This story introduces Texas Ranger Sergeant John Quarrie, also knows as John Q, in 1967, during the height of the Vietnam War, and during which he is called upon to cover a complex murder spree on the other side of Texas, because so many of his fellow rangers are involved with demonstrations. He doesn't like having to be so long away from him son ten-year-old James. His wife Mary Clare died a year after James was born. But James has a composite family including Pious Noon, a black man who Quarrie saved from a life sentence after being accused wrongly of cowardice during the Korean War, Pious's mother and his sister Eunice, Mrs. Feeley and Nolo, the ranch manager. It is one under which James is thriving, and getting help from when doing a history project that gets connected to the case that John Q is working.
A former soldier apparently commits suicide though John thinks not. A woman is murdered violently and then a police officer is also found beaten to death. What follows is series of killings all tied to a burned hospital, Trinity, which was a sanitorium for the criminally insane. The suicide of Icarus Bowen, the homecoming of his son Isaac, from Vietnam, and the disappearance of his "twin" brother, Ishmael, unaccounted for after the fire are all perplexing issues for John, who is driving back and forth between places all the poor souls who got in the way, were murdered. He seeks out Dr. Beale, a psychiatrist, who was trying out a theory of his regarding Dissociative Identity Disorder, which Ishmael suffered from, and Nancy, the nurse helping and Orderly Briers, also attending the patients of the hospital, especially a particularly violent one, Miss Annie.

» **Check your understanding**
1/ Could you copy, word for word, the part of the John Quarrie story summary above that opens with the words containing "A former soldier" and closes with "one, Miss Annie."?
2/ Can you continue the summary of the Texas Ranger John Quarrie story from where it stops?

» **Dataset**

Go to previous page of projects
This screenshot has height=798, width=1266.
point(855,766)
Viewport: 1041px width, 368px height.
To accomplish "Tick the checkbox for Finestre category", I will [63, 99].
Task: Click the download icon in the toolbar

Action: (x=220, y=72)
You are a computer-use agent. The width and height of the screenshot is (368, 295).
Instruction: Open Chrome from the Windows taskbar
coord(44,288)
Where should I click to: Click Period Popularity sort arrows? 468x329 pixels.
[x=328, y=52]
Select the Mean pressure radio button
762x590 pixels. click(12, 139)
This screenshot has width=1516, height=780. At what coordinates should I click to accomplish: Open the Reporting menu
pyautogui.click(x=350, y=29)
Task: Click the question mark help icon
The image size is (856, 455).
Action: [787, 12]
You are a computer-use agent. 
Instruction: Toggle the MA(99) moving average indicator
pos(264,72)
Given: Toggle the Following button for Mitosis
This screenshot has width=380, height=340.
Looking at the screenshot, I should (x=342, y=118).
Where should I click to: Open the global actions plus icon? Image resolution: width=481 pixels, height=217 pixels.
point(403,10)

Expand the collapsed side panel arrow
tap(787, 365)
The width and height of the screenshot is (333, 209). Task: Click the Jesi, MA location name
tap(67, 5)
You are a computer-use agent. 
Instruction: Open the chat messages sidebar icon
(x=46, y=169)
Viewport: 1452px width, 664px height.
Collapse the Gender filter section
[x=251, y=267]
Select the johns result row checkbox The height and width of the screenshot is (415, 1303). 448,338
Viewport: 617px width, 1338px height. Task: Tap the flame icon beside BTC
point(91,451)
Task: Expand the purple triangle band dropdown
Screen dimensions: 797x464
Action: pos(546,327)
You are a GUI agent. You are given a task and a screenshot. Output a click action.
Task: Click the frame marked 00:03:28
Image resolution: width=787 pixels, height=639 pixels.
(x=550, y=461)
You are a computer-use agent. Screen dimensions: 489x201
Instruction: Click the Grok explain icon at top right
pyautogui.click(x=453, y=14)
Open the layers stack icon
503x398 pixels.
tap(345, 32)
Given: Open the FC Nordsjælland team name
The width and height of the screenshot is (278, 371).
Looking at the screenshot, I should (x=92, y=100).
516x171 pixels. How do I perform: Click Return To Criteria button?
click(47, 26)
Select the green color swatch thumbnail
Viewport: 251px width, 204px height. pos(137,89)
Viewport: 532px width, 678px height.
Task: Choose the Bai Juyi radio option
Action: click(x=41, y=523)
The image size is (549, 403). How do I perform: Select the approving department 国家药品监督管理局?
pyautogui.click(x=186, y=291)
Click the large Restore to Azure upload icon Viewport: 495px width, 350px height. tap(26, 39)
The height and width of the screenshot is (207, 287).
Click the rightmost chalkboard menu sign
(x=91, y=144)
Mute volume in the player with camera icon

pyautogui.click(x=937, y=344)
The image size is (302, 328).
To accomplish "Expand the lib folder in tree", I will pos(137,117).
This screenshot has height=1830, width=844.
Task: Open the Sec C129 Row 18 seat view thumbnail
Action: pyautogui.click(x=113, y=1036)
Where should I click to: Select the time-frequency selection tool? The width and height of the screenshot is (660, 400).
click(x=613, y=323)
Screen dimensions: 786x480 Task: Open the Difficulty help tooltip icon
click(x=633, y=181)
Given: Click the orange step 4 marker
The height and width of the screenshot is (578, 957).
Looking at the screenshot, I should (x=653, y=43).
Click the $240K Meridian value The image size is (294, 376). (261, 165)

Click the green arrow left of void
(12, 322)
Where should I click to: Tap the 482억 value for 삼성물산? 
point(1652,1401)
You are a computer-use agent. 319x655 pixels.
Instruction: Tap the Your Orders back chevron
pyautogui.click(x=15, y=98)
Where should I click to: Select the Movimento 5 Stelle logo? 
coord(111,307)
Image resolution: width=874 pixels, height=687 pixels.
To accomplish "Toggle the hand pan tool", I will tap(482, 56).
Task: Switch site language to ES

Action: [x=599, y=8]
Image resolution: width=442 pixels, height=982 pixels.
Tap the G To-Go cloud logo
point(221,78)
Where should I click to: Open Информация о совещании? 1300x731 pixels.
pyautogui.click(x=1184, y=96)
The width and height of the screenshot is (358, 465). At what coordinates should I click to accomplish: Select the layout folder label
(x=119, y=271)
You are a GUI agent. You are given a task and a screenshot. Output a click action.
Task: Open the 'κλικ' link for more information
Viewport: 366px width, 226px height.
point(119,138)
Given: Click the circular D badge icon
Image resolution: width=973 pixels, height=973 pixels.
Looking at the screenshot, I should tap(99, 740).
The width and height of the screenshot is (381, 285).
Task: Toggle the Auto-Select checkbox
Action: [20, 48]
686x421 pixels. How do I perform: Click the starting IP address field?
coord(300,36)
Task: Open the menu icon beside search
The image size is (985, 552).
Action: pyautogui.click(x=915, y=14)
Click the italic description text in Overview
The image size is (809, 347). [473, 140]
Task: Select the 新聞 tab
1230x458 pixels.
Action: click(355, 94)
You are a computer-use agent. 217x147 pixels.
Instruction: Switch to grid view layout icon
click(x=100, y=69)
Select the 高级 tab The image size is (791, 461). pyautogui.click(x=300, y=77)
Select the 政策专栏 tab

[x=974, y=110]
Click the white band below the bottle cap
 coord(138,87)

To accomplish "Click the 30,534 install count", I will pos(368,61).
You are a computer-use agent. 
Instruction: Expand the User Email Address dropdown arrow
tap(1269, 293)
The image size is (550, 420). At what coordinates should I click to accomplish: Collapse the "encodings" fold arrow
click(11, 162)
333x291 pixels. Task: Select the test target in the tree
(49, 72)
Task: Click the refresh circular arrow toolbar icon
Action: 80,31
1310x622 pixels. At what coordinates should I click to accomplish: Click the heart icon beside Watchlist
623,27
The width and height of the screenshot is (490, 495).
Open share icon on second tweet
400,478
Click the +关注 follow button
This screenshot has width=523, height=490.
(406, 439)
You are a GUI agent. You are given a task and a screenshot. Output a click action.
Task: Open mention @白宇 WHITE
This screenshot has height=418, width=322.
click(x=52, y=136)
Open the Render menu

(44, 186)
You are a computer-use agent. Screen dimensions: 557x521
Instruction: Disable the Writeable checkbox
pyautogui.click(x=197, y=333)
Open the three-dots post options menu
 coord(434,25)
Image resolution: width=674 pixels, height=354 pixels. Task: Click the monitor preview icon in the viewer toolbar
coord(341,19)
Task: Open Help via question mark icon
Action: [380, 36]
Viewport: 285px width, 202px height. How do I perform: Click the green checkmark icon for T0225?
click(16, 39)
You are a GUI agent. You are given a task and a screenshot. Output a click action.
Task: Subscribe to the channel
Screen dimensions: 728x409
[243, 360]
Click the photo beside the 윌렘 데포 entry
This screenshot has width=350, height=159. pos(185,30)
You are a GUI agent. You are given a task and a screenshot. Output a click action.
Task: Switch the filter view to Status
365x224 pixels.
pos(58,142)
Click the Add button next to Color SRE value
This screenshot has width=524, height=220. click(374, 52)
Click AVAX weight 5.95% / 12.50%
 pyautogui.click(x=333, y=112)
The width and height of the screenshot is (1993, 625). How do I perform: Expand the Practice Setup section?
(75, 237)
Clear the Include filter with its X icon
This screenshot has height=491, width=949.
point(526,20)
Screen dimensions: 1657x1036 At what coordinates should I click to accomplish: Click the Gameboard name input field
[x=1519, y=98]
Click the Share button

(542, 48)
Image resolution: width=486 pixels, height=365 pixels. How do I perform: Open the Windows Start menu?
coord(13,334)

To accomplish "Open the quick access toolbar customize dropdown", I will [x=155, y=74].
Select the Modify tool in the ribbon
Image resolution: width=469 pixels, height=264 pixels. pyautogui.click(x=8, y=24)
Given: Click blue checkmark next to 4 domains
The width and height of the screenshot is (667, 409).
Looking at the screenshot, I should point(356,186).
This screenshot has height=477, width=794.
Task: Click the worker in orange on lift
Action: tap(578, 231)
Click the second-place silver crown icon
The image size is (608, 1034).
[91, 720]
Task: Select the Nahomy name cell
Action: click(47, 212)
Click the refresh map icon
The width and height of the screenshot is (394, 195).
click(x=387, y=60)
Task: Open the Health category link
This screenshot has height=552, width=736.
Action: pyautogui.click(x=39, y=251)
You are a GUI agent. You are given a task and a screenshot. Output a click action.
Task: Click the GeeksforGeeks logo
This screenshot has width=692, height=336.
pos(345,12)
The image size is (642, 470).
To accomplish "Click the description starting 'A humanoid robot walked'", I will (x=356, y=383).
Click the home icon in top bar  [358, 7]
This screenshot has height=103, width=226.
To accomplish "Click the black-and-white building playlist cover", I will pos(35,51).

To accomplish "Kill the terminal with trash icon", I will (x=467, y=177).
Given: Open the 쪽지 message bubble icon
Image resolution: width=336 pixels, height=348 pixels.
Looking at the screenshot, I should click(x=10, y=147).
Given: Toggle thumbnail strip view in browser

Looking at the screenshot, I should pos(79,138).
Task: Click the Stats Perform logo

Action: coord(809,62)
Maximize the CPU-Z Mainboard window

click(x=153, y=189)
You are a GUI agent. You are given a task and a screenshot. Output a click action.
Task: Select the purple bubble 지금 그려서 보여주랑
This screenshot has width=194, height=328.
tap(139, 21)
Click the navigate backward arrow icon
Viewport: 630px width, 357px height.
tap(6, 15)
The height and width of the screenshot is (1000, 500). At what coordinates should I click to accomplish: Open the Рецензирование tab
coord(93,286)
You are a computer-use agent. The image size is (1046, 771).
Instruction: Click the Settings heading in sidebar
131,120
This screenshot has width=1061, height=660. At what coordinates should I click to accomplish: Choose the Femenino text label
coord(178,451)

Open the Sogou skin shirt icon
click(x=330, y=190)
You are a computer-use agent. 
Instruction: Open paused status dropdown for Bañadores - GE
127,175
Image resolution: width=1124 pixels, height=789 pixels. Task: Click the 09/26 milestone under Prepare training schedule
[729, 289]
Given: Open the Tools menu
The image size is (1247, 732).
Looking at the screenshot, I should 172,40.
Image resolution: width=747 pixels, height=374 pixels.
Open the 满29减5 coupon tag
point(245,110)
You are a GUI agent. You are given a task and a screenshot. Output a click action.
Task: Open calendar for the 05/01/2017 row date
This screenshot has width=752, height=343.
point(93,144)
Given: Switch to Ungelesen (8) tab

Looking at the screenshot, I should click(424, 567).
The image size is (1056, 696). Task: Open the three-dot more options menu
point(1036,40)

» **Answers by item**
1/
A former soldier apparently commits suicide though John thinks not. A woman is murdered violently and then a police officer is also found beaten to death. What follows is series of killings all tied to a burned hospital, Trinity, which was a sanitorium for the criminally insane. The suicide of Icarus Bowen, the homecoming of his son Isaac, from Vietnam, and the disappearance of his "twin" brother, Ishmael, unaccounted for after the fire are all perplexing issues for John, who is driving back and forth between places all the poor souls who got in the way, were murdered. He seeks out Dr. Beale, a psychiatrist, who was trying out a theory of his regarding Dissociative Identity Disorder, which Ishmael suffered from, and Nancy, the nurse helping and Orderly Briers, also attending the patients of the hospital, especially a particularly violent one, Miss Annie.

2/
While swimming for catfish near a train wreck of 1903, John and Pious discover the bones of what appears to be a young person. They report the body, but all believe that it is one of people who perished when a bridge went out and the conductor was unaware. James is moved by the story that he is using for his project. It is after John gets the tragic information about the Bowen family that he realizes that the bones are that of Isaac Bowen, drowned when he was ten, while he and Ishmael were looking for catfish. The accident resulted in Ishmael being mentally ill and the subsequent agreement of his father to try a new technique to get him out of his mind's trap. It backfired, however, and Ishmael goes on the killing spree, after those he blames for his pain and betrayal. Isaac only exists now in his mind. His mother had left the "boys" with their father unable to stand the disappearance of Isaac, who they thought had been abducted, and the ever increasing probelm of Ishmael. The twist of the story is that Ishmael is the son of Miss Annie who had been married to Ike Bowen, who had been unfaithful, with her best friend. Miss Annie had stabbed him three times when she discovered them together, and while he survived to divorce her and marry her friend, she became lost in her mind. She was pregnant with Ishmael, and when the baby was taken from her she lost it completely, constantly playing with a doll as if it a real baby, and very violent if anyone tries to take it from her. Isaac was the son by the Ike's new wife, Clara (Carla Simpson), who has been living near. The boys had overheard a drunken conversation of their father and his friend one day, when they were ten, and Ishmael had taunted Isaac about the issue. It had resulted in his not paying attention at the river, and losing count, with his brother getting his foot caught and Ishmael unable to get him freed in time. The title The Long Count, refers to how long one could hold a breath when going after the fish.
This was a sad and compelling story, one I could not put down. Gulvin does a commendable job of putting out small pieces of the story (At one point I thought Isaac was involved in the killings but could not figure out how, not at all expecting the outcome.) building the suspense but not revealing the true horror of pain and betrayal. I actually expected that the new theory Dr. Beale was trying was something that inflicted more physical pain. I loved the comparing of John Q's family life and that of the Bowens', and the longing in John Q to be with his son as he faces the events of the Bowen family. The friendship of Pious and John is particularly compelling given the times and the place when blacks did not associate with whites as friends, or close family. The unusual makeup of John's entire "family" makes for a richer and more sympathetic picture.